The third review period in the ACIM workbook makes a couple of helpful observations about our practice of the lessons.

First, it emphasizes that we are not to get overly-worked up about those times when we are unable to meet a specific practice session. Rituals are not our learning goal (W-pI.rIII.2:4).

Indeed, allowing our practice to become merely mechanical is self-defeating because it denies our mind an active role in its own learning.

Just as self-defeating, however, is failing to notice when we are using adverse circumstances as an excuse for failing to practice. Too easily we can use the details of our lives to avoid responsibility for our ACIM practice.
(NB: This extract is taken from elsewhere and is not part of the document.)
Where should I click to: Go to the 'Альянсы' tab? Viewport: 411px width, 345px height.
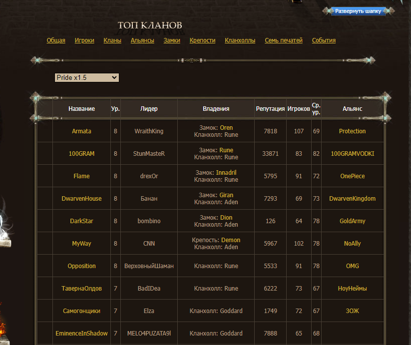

Doing so is a form of unwillingness, and the workbook urges us to be vigilant against this.

Unwillingness can be most carefully concealed behind a cloak of situations you cannot control. Learn to distinguish situations that are poorly suited to your practicing from those that you establish to uphold a camouflage for your unwillingness (W-pI.rIII.3:3-40).
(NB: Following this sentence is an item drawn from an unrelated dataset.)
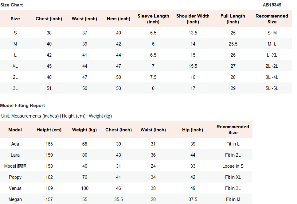297x204 pixels.
Task: Select the Hip (inch) column header
Action: click(x=193, y=130)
And yet, even when we do utilize life situations as a means of avoiding healing, the effects are neither permanent nor catastrophic. We simply come back to the missed session and do it now that we are ready and willing (W-pI.rIII.4:1).

There are no consequences to our apparent failure, other than we linger a little longer in time than is necessary.

This all has to do with the value which we assign our practice. The value we perceive in practicing is correlated to the extent we are willing to “cooperate in practicing salvation” (W-pI.rIII.4:2). Thus, when we find ourselves finding lots of reasons to avoid A Course in Miracles, we can set aside a little time to investigate our commitment.

How badly do we want to be saved? How ready are we to let go of the world and its worries and give attention instead to the one who has established the healing plan of salvation? The Holy Spirit waits on nothing but our willingness, and this is a function of how badly we want to remember what we are in truth.

When we do this with this review sequence – when our practice is committed in a reasonable sustainble way – then we can rest in faith that the end of our practicing is nigh.

Place the ideas within your mind, and let it use them as it chooses. Give it faith that it will use them wisely, being helped in its decisions by the One Who gave the thoughts to you . . . Have faith, in these reviews, the means the Holy Spirit uses will not fail (W-pI.rIII.6:1-2, 4).

The truth is, we are looking for proof that A Course in Miracles works! We want to know that we are not wasting our time and energy. We want to know that the promises of the Atonement really are ours for the asking.

God is not disappointed in us for this, and his appointed Teacher will not disappoint in turn. The gifts of our practice are tangible and real (W-pI.rIII.9:3).

Finally, this review period emphasizes the practicality of A Course in Miracles and urges us to think of it as such. The lessons are not meant to be litanies or rituals; rather, they are tools which we can bring into all the apparent circumstances of our living. We need observe no separation between the course and our lives in the world.

Do not repeat the thought and lay it down. Its usefulness is limitless to you. And it is meant to serve you in all ways, all times and places, and whenever you need help of any kind (W-pI.rIII.10:3-5).

Thus, rather than be bored with the repetition of yet another review session, let us use it throughout our day in order that the day might be made holy, “worthy of God’s Son, acceptable to God and to your Self” (W-pI.rIII.11:6).